Q&A: Peter Fairfax, Data Science Manager
We spoke to Brandwatch Data Science Manager Peter Fairfax to understand more about ChatGPT and large language models (LLMs) that are behind these new developments and what Brandwatch, and our industry, can expect in the future.
Hi Peter, these developments being built using ChatGPT are definitely exciting! Can you tell us more about ChatGPT and how it works?
“ChatGPT is a language model, and there are many others out there. In simple terms, a language model analyses the likelihood of words being written, based on existing texts the model has been shown. For example, imagine we have the sentence: Will Smith likes to eat [BLANK].
A language model can compare the likelihood of [BLANK] being lots of words, such as spaghetti or cats. Will Smith isn’t a cat-eating psychopath, and there has been a recent fascination online with crude, AI-generated videos of him eating spaghetti. A model trained on that data will probably think spaghetti has a greater likelihood than cats.
Predictive text on your phone is powered by a simple language model. Bigger models can be more complicated, but the important thing to remember is that language models are powered by word probabilities.”
Why is ChatGPT a big deal if it’s just another language model?
“A few reasons. Firstly, it’s a particularly large and sophisticated one. As LLMs become bigger and are fed more data, they tend to be able to solve more complex tasks. For example, ChatGPT and GPT-4 can write code and answer complex questions. Bigger models with more training can do more abstract and complicated tasks, and help us unlock more features like the ones we are launching soon. For me, the capacity of the most recent LLMs show that we’re on the cusp of AI overtaking humans on certain language-based tasks – like the language equivalent of Deep Blue beating the best human chess champion in 1997.
Unfortunately for machines, this means from now on they’ll probably spend more time answering questions about lost parcels than having fun playing board games, but I’m fine with that.”
There’s a lot of hype, but what are the limitations?
“ChatGPT is stunningly good at a lot of things, but even the best tech has weaknesses. In ChatGPT’s case, it doesn’t have up-to-date knowledge and sometimes struggles with numeracy.
As well as that, the internet can be a dark and strange place at times, with people sharing all sorts of views. This material can end up in the training data of LLMs, so they sometimes parrot views we find unsavoury or wrong.”
How can Brandwatch tech work alongside more sophisticated LLMs going forward?
“As I said, these models aren’t perfect but they do complement our tech.
ChatGPT doesn’t have any idea what’s happening right now – its training data cutoff is September 2021. Brandwatch Consumer Research takes in up to 50,000 new documents per second and enriches each with sentiment, location, GPT powered entities, and all the other metadata within a few minutes.

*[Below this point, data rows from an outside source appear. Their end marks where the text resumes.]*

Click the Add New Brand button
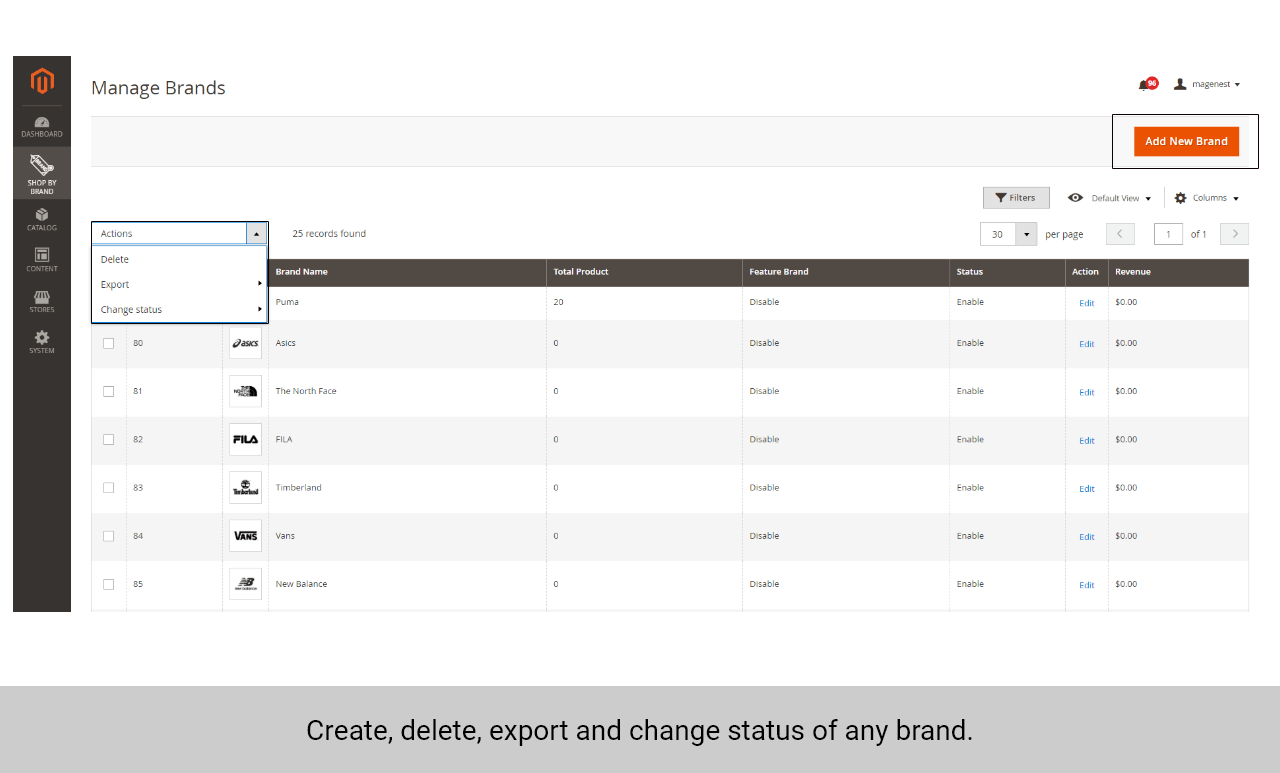 click(x=1186, y=141)
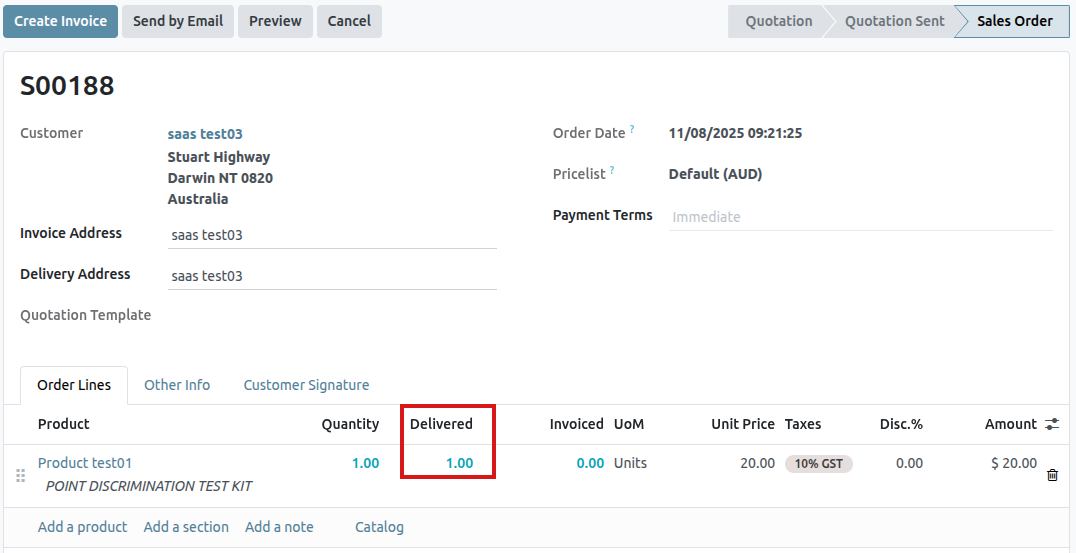Click the Order Date help question mark
1076x553 pixels.
tap(632, 129)
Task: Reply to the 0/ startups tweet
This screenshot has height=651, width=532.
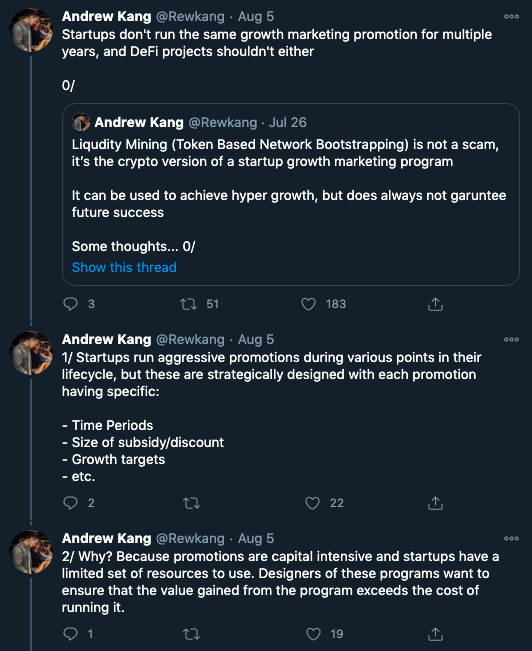Action: pos(70,304)
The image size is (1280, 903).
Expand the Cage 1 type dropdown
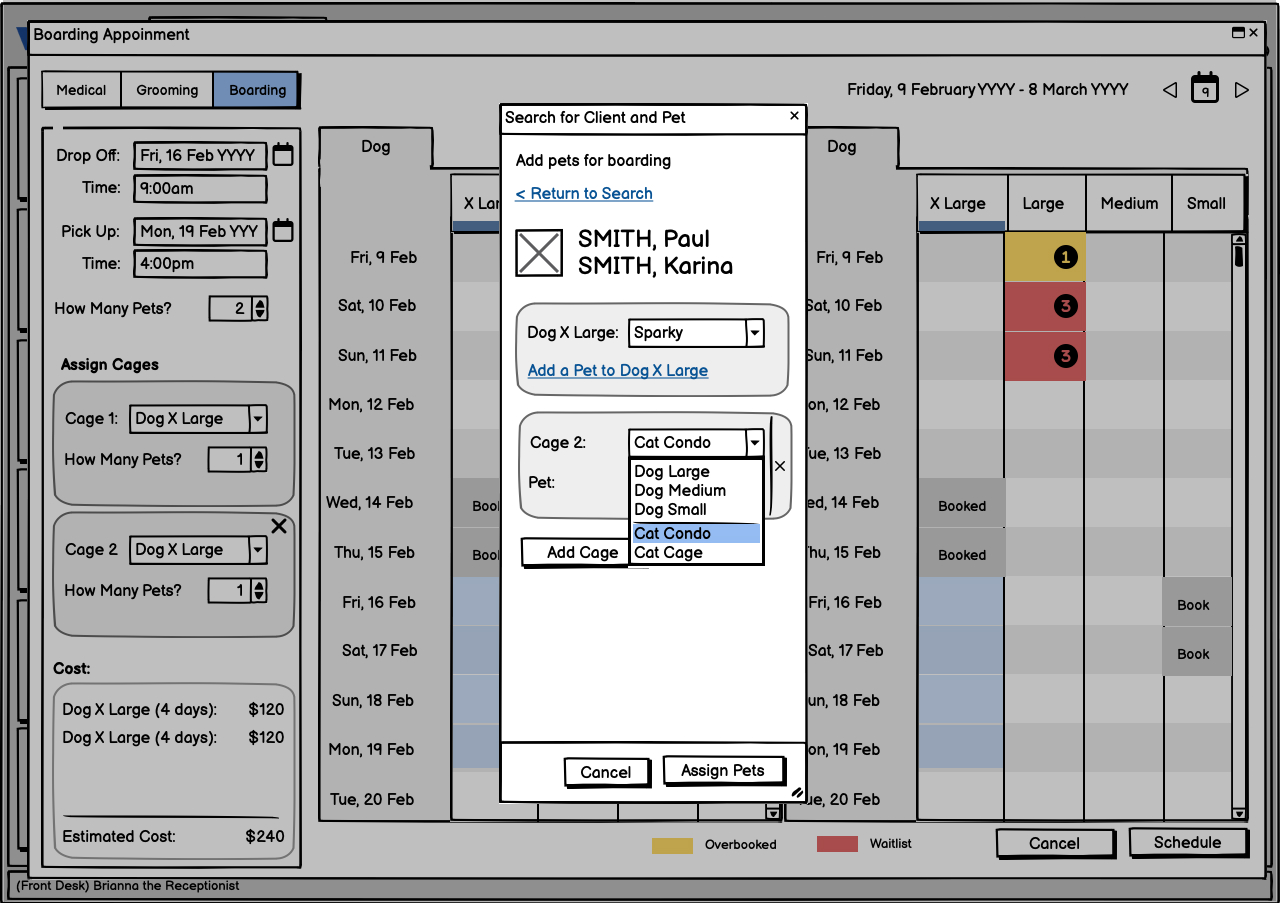tap(258, 419)
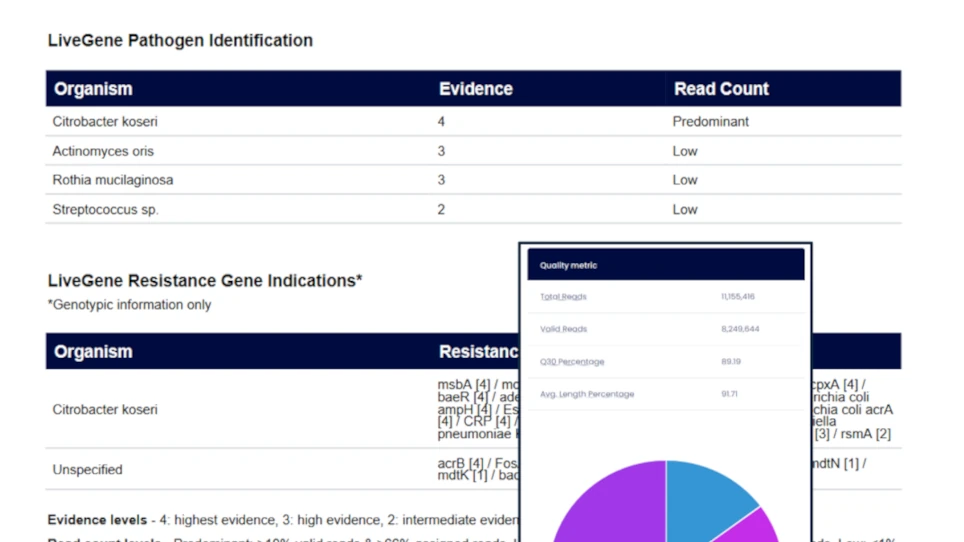964x542 pixels.
Task: Select Actinomyces oris organism name
Action: point(103,151)
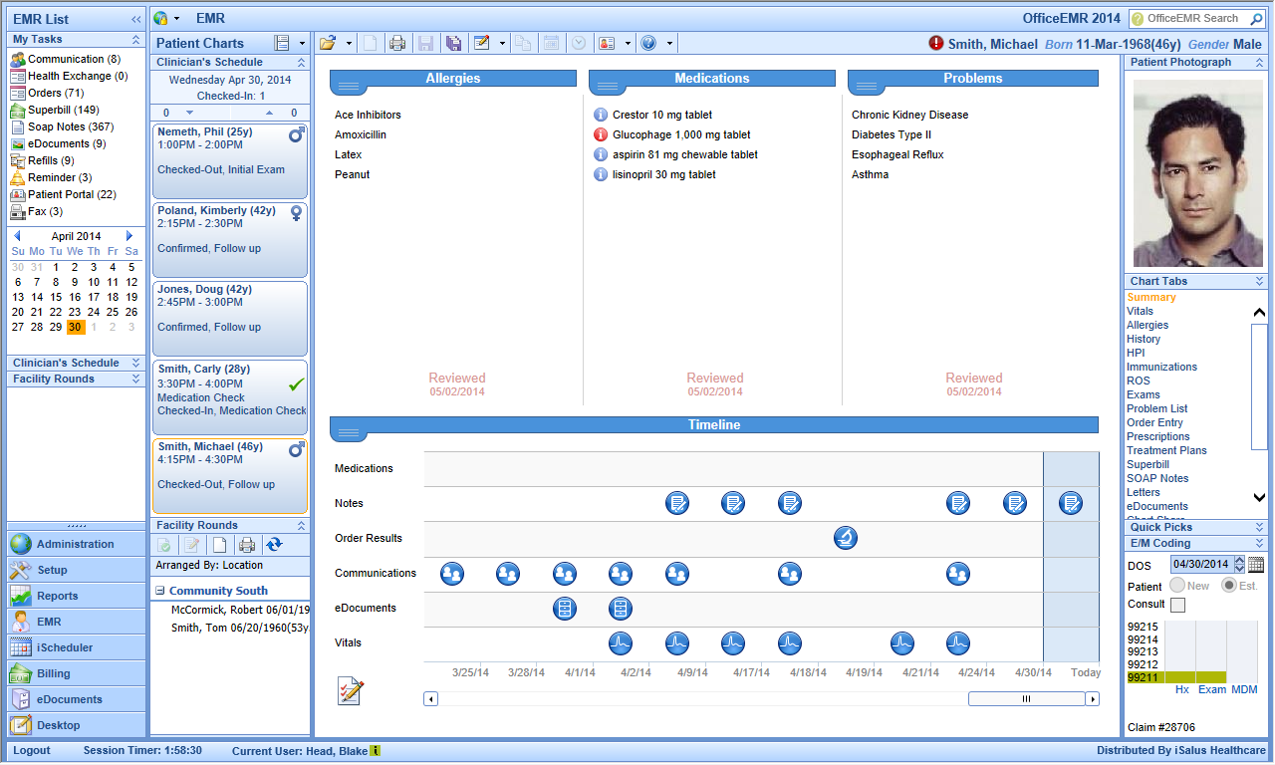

ChatGPT can struggle with arithmetic, confidently giving plausible but wrong answers. By contrast, Brandwatch is built to analyze data at scale and create insights using AI, statistics, and complex aggregations. Our new features mesh the best of ChatGPT and Brandwatch, so you’ve got reliable live quantitative insights that are even easier for a user to understand.
One example is AI-powered conversation insights. This lets you click on any data point in our dashboard, such as peaks or segments within your data, and now with ChatGPT’s power of summarizing large amounts of text you’ll get a succinct, natural language overview of what is causing the trend.
More generally, I expect we’ll see a move towards more chatbot-like functionality for non-expert users, allowing people to interact with all our data without needing to know all the tricks for drawing insights from the noise. Behind the scenes, this will require explaining more information in text form, and I really hope one side effect of this would be to improve accessibility for blind and low vision people.”
How will LLMs affect the future of our industry?
“It’s impossible to really anticipate, but off the top of my head it would be: more modes of interaction, seamlessly combining numerical AI with language models, and promoting human creativity.
We should be able to make social listening available to more people, and build on technologies like AI-powered Search. It’s great that you don’t need to be an expert in Boolean to write queries anymore, but new LLMs will also make synthesizing insights and telling stories quicker and easier.
There will always be a key role for statistics, and the world of AI beyond language models. These will continue to be the backbone powering real-time analysis and monitoring as well as long term predictions, and these will mesh more closely with language models.
ChatGPT and other LLMs are able to produce human-sounding content extremely well, and will continue to improve. The companies with the brightest long-term future are those who listen carefully to their users and think creatively about the core problems which can be solved by AI, plus what parts of the job users want to spend less time doing.
There will be risks along the way, and we shouldn’t get so caught up in the hype that we forget our ethical and scientific standards. As data scientists, we have ethical obligations to accuracy and robustness. But there will also be huge serendipity too, and I’m genuinely excited to see what cool stuff we’re now able to build, and who we can help along the way.”